The blog posted by Google charted the comparison between Gemini’s models and other prominent AI models like Google’s previous benchmark model PaLM-2, Musk’s Grok and Hugging Face’s Llama-2 besides the GPT models.
Gemini Pro scored a 79.13% versus GPT-3.5’s 70% at the MMLU or the Multi-Task Language Understanding benchmark test. In the GSM8K benchmark test which judges arithmetic reasoning Gemini Pro beat GPT-3.5’s 57.1% with a much higher 86.5%. At the HumanEval benchmarks which is meant to test code generation, Gemini Pro beat GPT-3.5’s 48.1% with 67.7%. The only benchmark where GPT-3.5 fared better was MATH where Gemini Pro scored 32.6% compared to GPT-3.5’s 34.1%.
Meanwhile, Google also claims that the yet-to-be-released Gemini Ultra outperformed state-of-the-art models like GPT-4 on 30 out of 32 benchmark tests including reasoning and image recognition.
Once Ultra is out, Bard will evolve further into what Google calls “Bard Advanced.”
Gemini Ultra received a remarkable 90% in Massive Multitask Language Understanding (MMLU), showcasing its ability to comprehend 57 subjects, including STEM, humanities, and more. GPT-4V, on the other hand reported an 86.4%.

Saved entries

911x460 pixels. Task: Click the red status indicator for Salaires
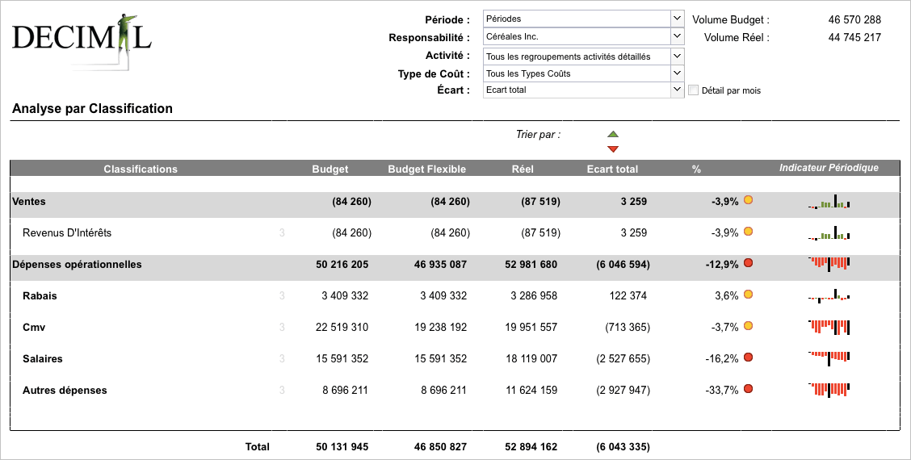pos(749,358)
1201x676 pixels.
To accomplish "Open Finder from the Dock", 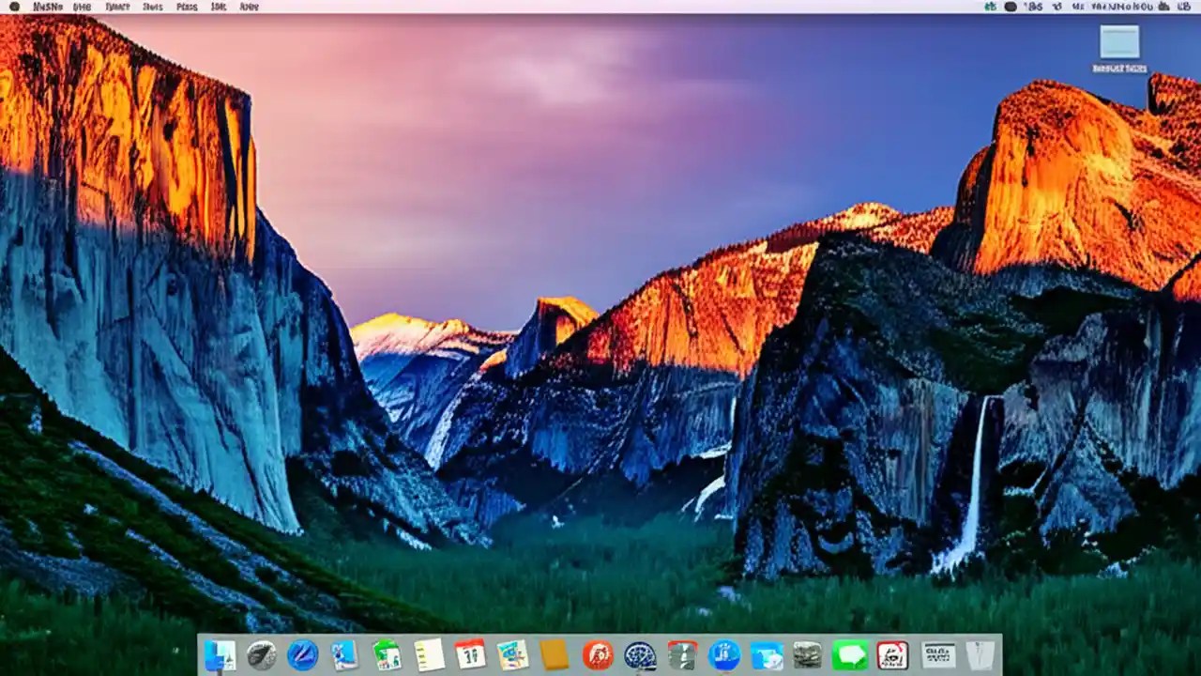I will pyautogui.click(x=220, y=653).
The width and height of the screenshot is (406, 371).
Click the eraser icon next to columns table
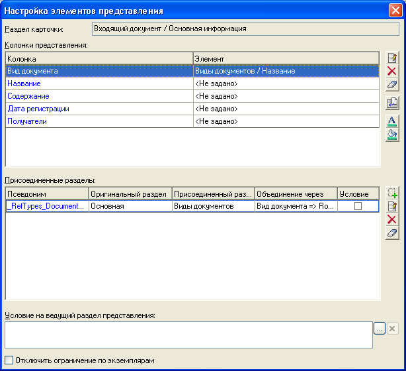pyautogui.click(x=391, y=84)
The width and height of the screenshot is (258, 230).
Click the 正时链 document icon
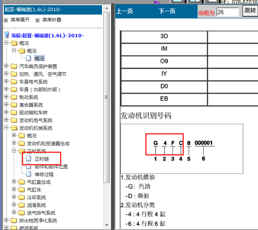(x=29, y=159)
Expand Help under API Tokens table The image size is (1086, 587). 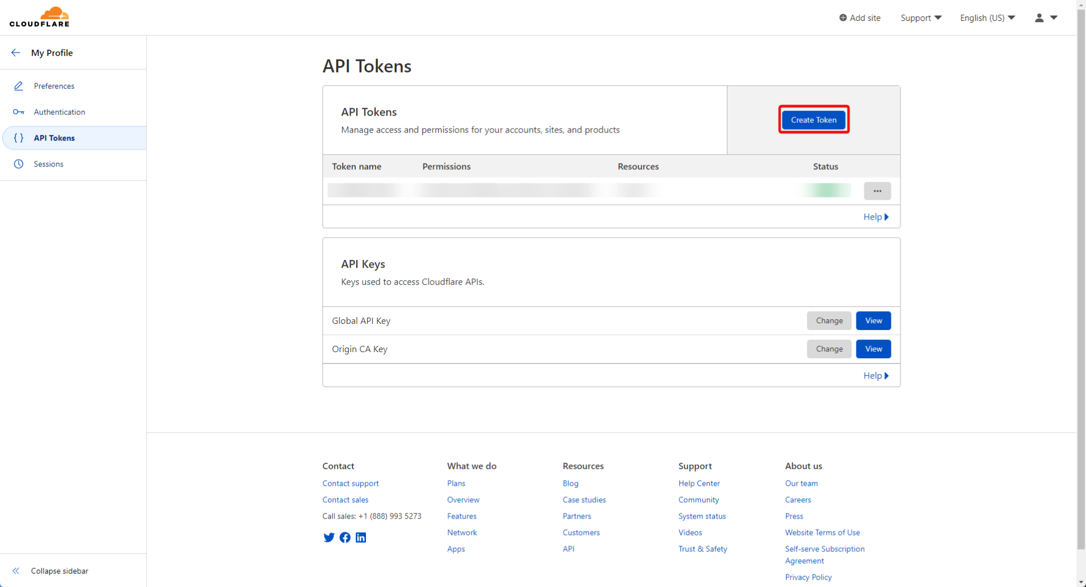pyautogui.click(x=876, y=217)
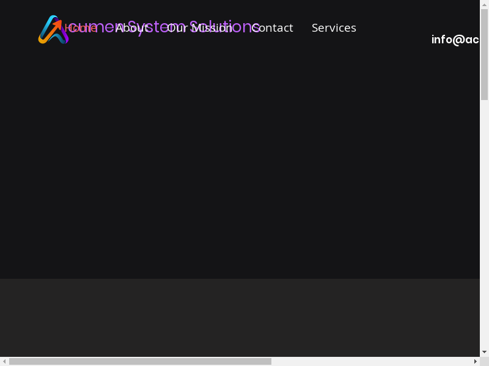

## Required action 1
In the text on Gemini's benchmark scores, which benchmark was the only one where GPT-3.5 did better than Gemini Pro?
## Required action 2
Update the text on Gemini's benchmark scores: rewrite it beginning at the words "Meanwhile, Google also" and stopping after "and image recognition.", with "image recognition" changed to "image understanding".

## Reply 1
MATH

## Reply 2
Meanwhile, Google also claims that the yet-to-be-released Gemini Ultra outperformed state-of-the-art models like GPT-4 on 30 out of 32 benchmark tests including reasoning and image understanding.